Redirecting to Drive Letters
As tempting as it may be to simply redirect to H: (or whatever the home drive is in your organization): Do not do it. It is not supported. And a bad idea.
The Windows user logon is a very complex process with many things happening in parallel. There is no guarantee that the home drive is mapped before folder redirection kicks in. It may work in your setup – today – but any configuration change may break that. In any case you can only redirect to drive letters using the manual method (writing directly to the registry). Group Policy prevents you from shooting yourself in the foot.
AppData’s Many Children
One thing that is not immediately obvious but that can be deduced from the User Shell Folders image above: when you redirect AppData (the merits of which are highly debatable) you are also redirecting:
- Cookies
- Network Neighborhood
- Recent
- SendTo
- Start Menu
- Templates
Redirecting Documents to the Home Directory Root
Redirecting the Documents folder to the root of the home directory is logical. However, if you do this:
You get this when looking at your home directories in Explorer:
The point being here that you should not use Windows File Explorer as an admin tool. It is not. It shows you a kindergarten view of the world.
Second Home Directory
Often the best place to redirect to is a subfolder of the user’s home directory. In order to configure that using Group Policy we could try to use the option Create a folder for each user under the root path and specify the home directory share as root path like this:
That would have the Folder Redirection CSE use home directory names equalling the user name. However, these days home directories typically have the user’s domain appended to the directory name (when RDS home directories are created through Group Policy that happens automatically). As a consequence we cannot use the option Create a folder for each user under the root path or a second home directory would be created for the redirected folders. Instead, we need to choose Redirect to the following location and specify the full UNC path, replacing the user name with a variable:
Other variables like %USERDOMAIN% may work, too, but do not seem to be supported. According to the latest document we could find on the matter, Microsoft’s Managing Roaming User Data Deployment Guide from the Vista days, “Folder redirection only supports %USERNAME%, %USERPROFILE%, %HOMESHARE%, and %HOMEPATH% environment variables.”

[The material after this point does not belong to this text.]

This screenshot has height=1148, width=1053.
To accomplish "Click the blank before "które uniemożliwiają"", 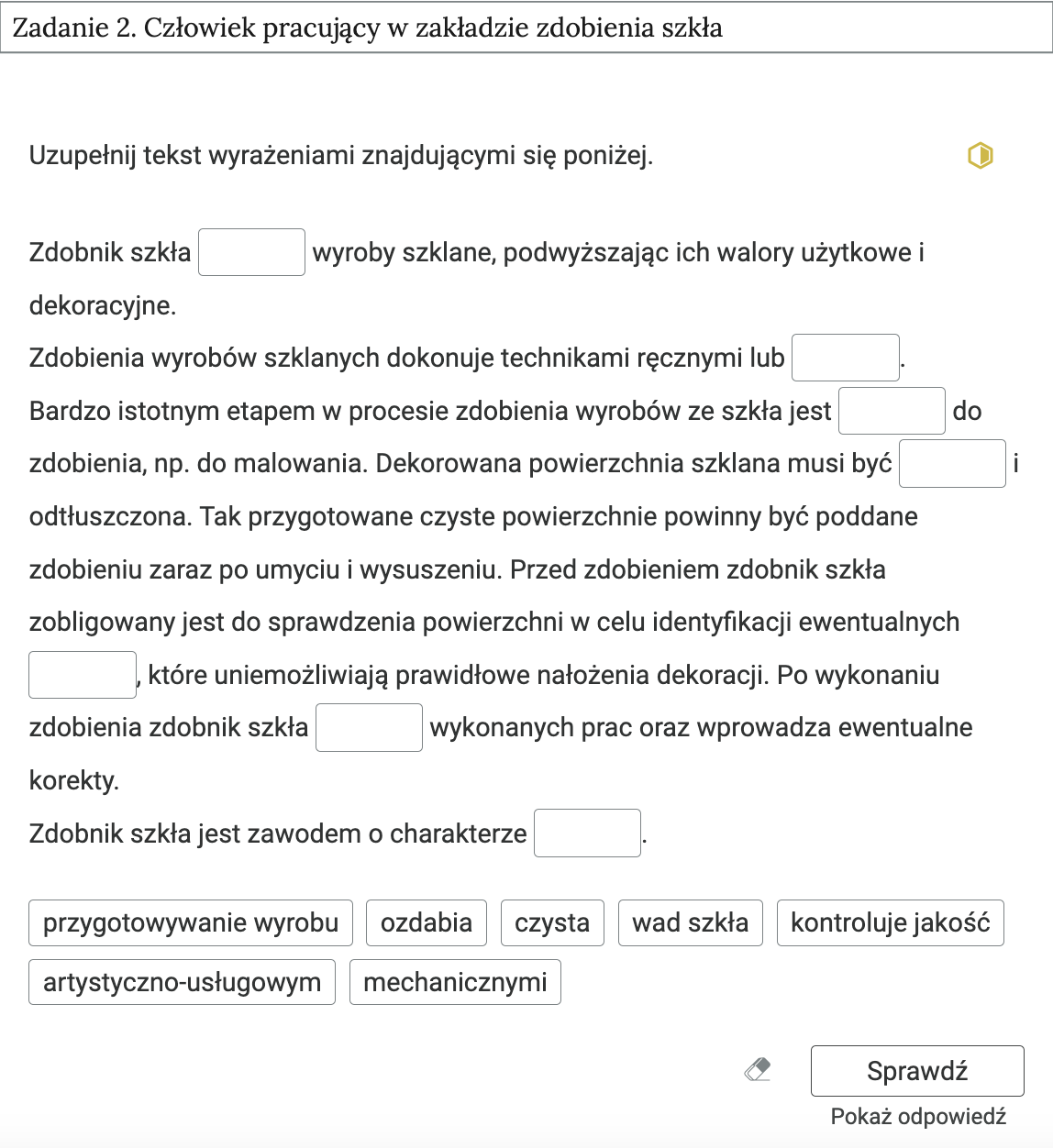I will coord(83,675).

When we click OK to save and close the dialog above and reopen it to check if everything is looking good we notice something strange: Target folder location and Root path are very different from what we configured – but the resulting path shown as an example and used by the CSE is correct:
Logging
Many websites still recommend to turn on logging to a file called Fdeploy.log. Do not do that! It won’t work! At least not with Server 2008 or later, and you surely migrated off Server 2003 a long time ago, didn’t you!?
Beginning with Windows Server 2008 the Group Policy Folder Redirection CSE only logs to the event log. Errors are written to the application event log, more detailed information can be found in Applications and Services Logs > Microsoft > Windows > Folder Redirection.
Part Two
This concludes the first article in this series on folder redirection. Part two can be found here on Aaron Parker’s blog.
3 Comments
Nice article! Just one information about domain, you should use the variable %userdomain% this way you don’t need one gpo per domain
The variable %USERDOMAIN% may work, but it does not seem to be supported. I have updated the article accordingly and added a reference.
Good to know that is not supported. Thanks for the information.